In the body, iron concentration is mainly regulated through metabolic pathways of iron absorption, utilisation and conservation. Most of the iron is utilised for the production of haemoglobin in the red blood cells. There is no physiological mechanism for the rapid excretion of excess iron from the body.

Iron overload is the most common metal toxicity condition, with the highest mortality rate worldwide. Increased iron absorption, repeated red blood cell transfusions or combination of these two processes are the main pathways causing excess body iron concentration and damage to various organs.(1) The most common conditions of iron overload are idiopathic (genetic) haemochromatosis, which affects one in about 300 people of mainly Caucasian descent, and β-thalassaemia, an inherited haemoglobinopathy with an annual birth rate of 100,000 which is mainly found in countries of the Mediterranean area, South East Asia and the Middle East.
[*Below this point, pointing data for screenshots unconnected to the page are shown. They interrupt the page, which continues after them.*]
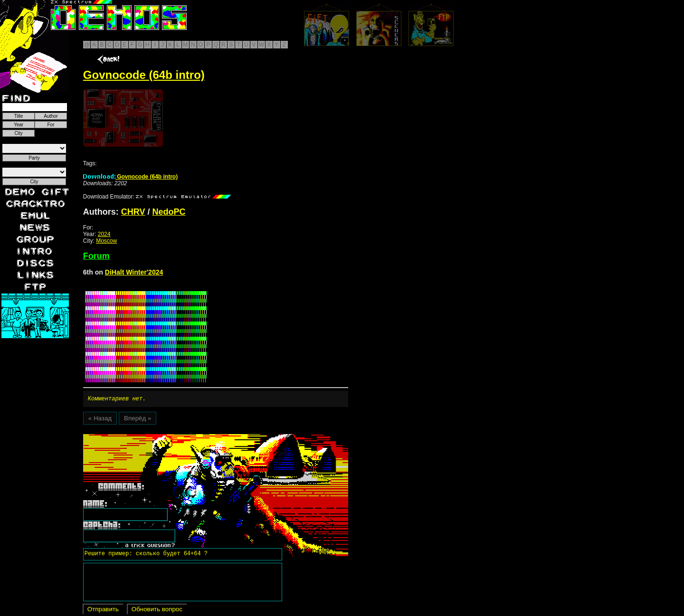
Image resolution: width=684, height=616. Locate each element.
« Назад (100, 419)
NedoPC (169, 212)
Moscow (106, 241)
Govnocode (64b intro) (130, 177)
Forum (96, 256)
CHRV (133, 212)
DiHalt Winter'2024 (134, 272)
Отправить (103, 610)
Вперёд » (137, 419)
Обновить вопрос (157, 610)
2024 (104, 234)
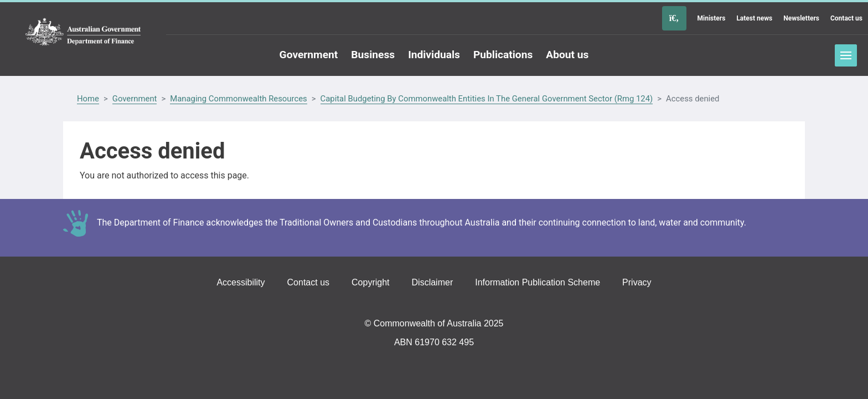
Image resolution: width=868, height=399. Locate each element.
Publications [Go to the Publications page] (503, 54)
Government (135, 99)
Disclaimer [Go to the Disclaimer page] (432, 282)
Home (88, 99)
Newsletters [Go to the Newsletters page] (801, 18)
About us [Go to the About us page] (567, 54)
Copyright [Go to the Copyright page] (370, 282)
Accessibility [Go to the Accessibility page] (240, 282)
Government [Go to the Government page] (309, 54)
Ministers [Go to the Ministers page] (711, 18)
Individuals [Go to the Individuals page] (434, 54)
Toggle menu (846, 55)
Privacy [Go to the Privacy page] (637, 282)
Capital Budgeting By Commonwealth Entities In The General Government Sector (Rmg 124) (487, 99)
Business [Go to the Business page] (373, 54)
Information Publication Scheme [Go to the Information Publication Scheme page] (538, 282)
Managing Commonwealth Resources (239, 99)
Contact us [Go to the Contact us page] (846, 18)
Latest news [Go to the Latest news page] (754, 18)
In the former condition, iron overload is caused by increased gastrointestinal iron absorption and can easily be treated using venesections. The treatment of β-thalassaemia patients involves the regular transfusion of red blood cells and iron chelation therapy, which is used for the removal of excess toxic iron accumulating in the body from transfusions.(2) In addition to β-thalassaemia, there are many conditions, such  as myelodysplasia, sickle cell anaemia, cancer and renal dialysis, where iron overload is developed from regular transfusions.(1,3)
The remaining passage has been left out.